[Start of section]
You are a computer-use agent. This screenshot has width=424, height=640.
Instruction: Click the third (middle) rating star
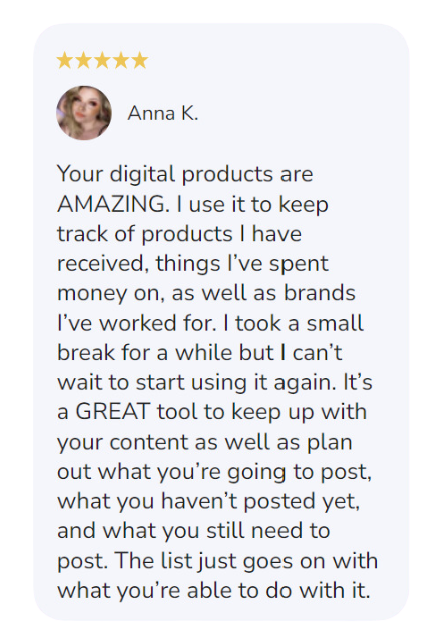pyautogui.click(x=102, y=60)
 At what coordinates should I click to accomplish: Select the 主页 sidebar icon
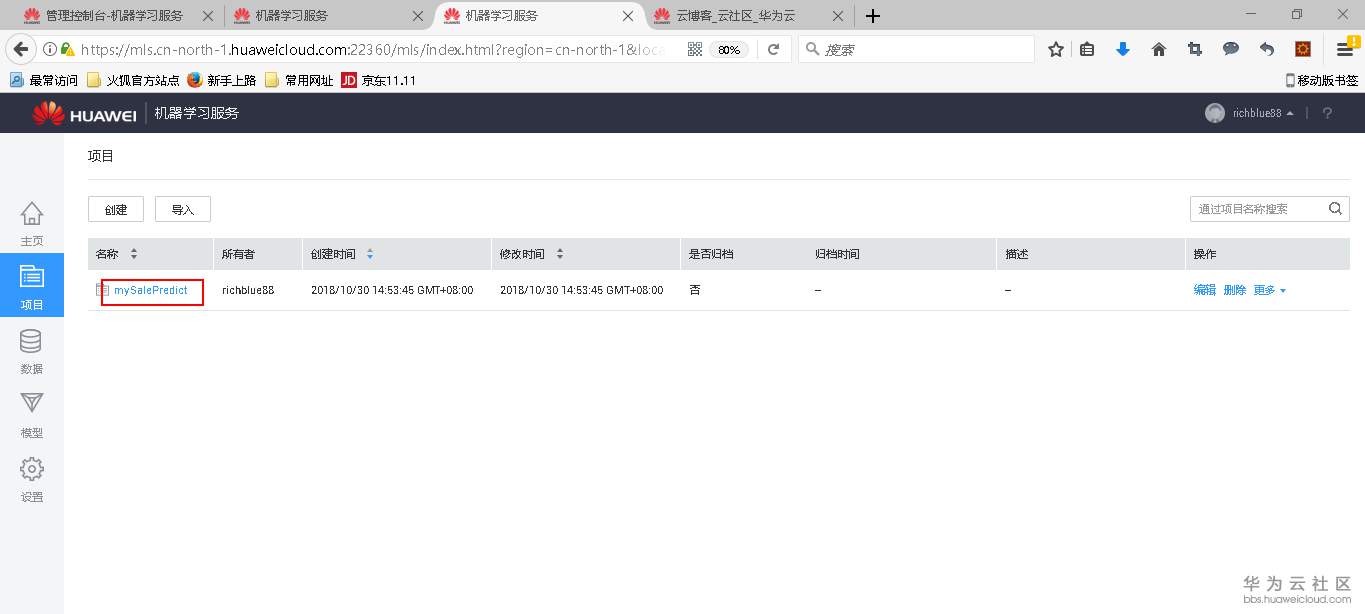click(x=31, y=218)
[End of section]
[Start of section]
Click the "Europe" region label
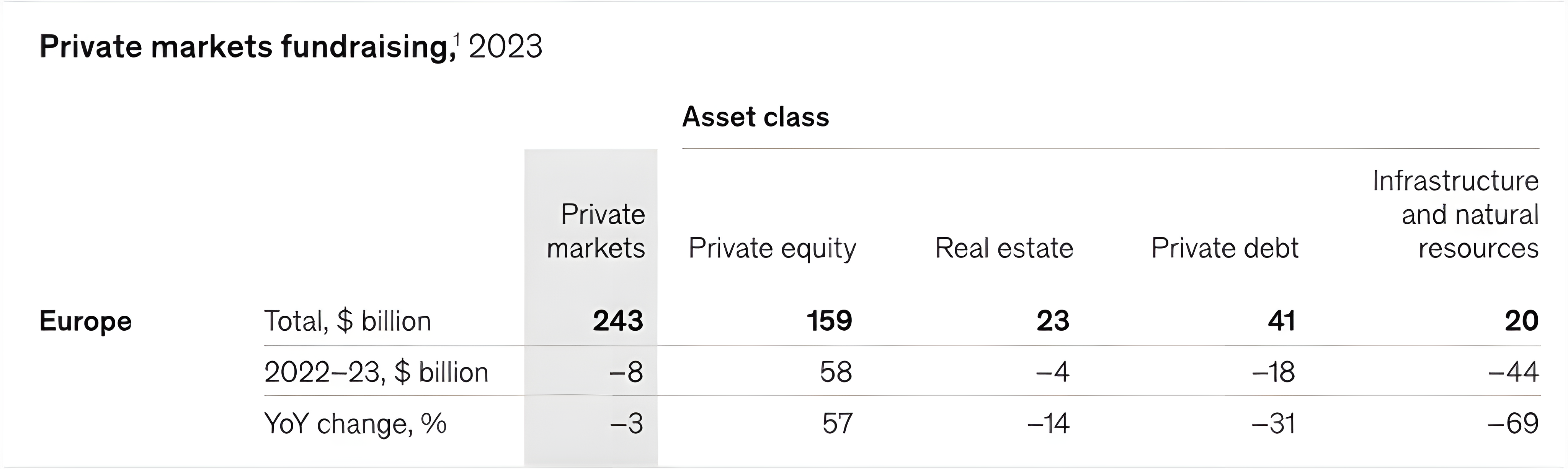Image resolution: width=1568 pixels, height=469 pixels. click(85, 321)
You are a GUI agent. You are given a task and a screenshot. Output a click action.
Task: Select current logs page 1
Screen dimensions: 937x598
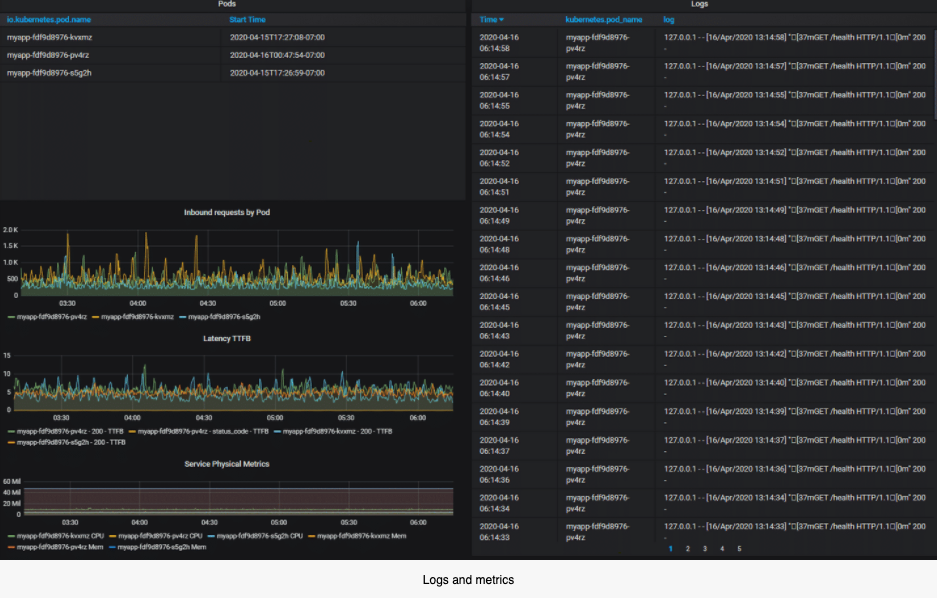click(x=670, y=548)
[End of section]
[Start of section]
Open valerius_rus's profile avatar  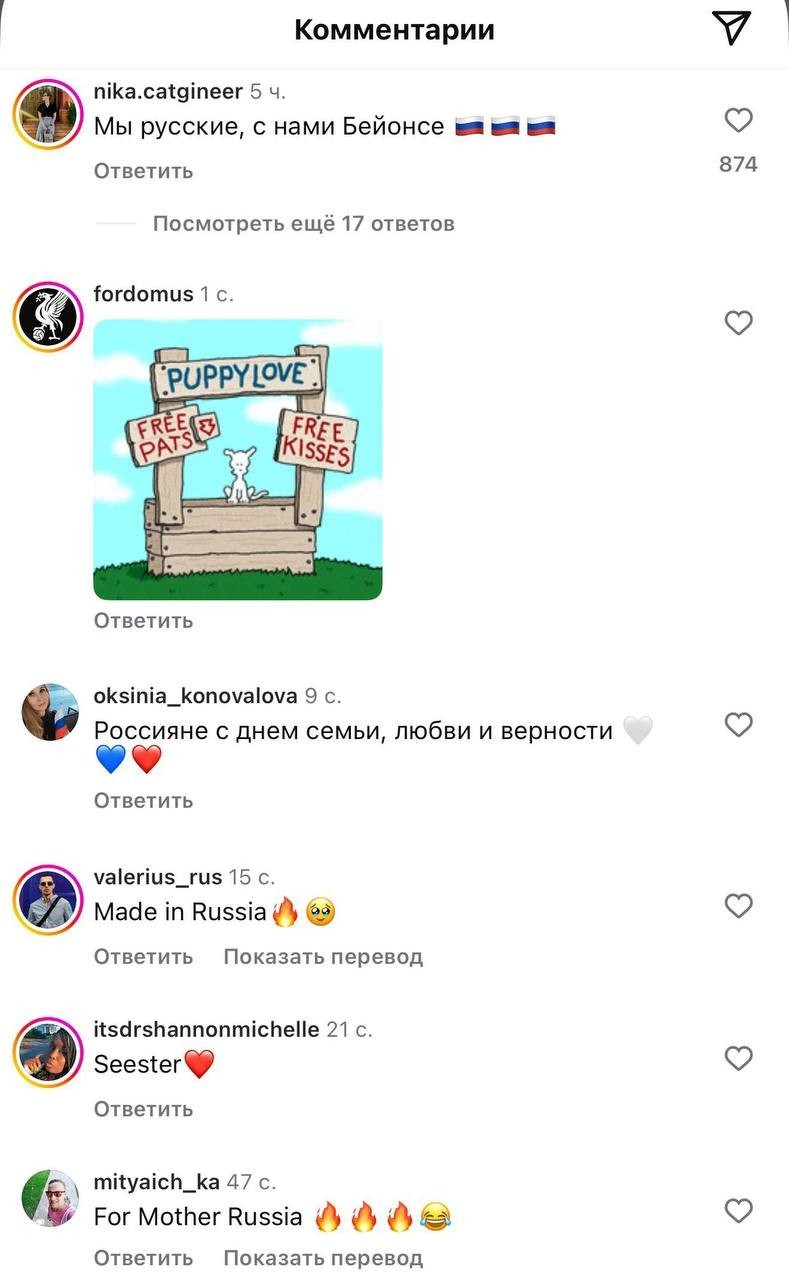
[End of section]
## WHAT TO DO:
Report each line of the material in which the string "agent" occurs.

## ANSWER BOX:
You are a computer-use agent. This screenshot has width=424, height=640.
You are a GUI agent. You are given a task and a screenshot. Output a click action.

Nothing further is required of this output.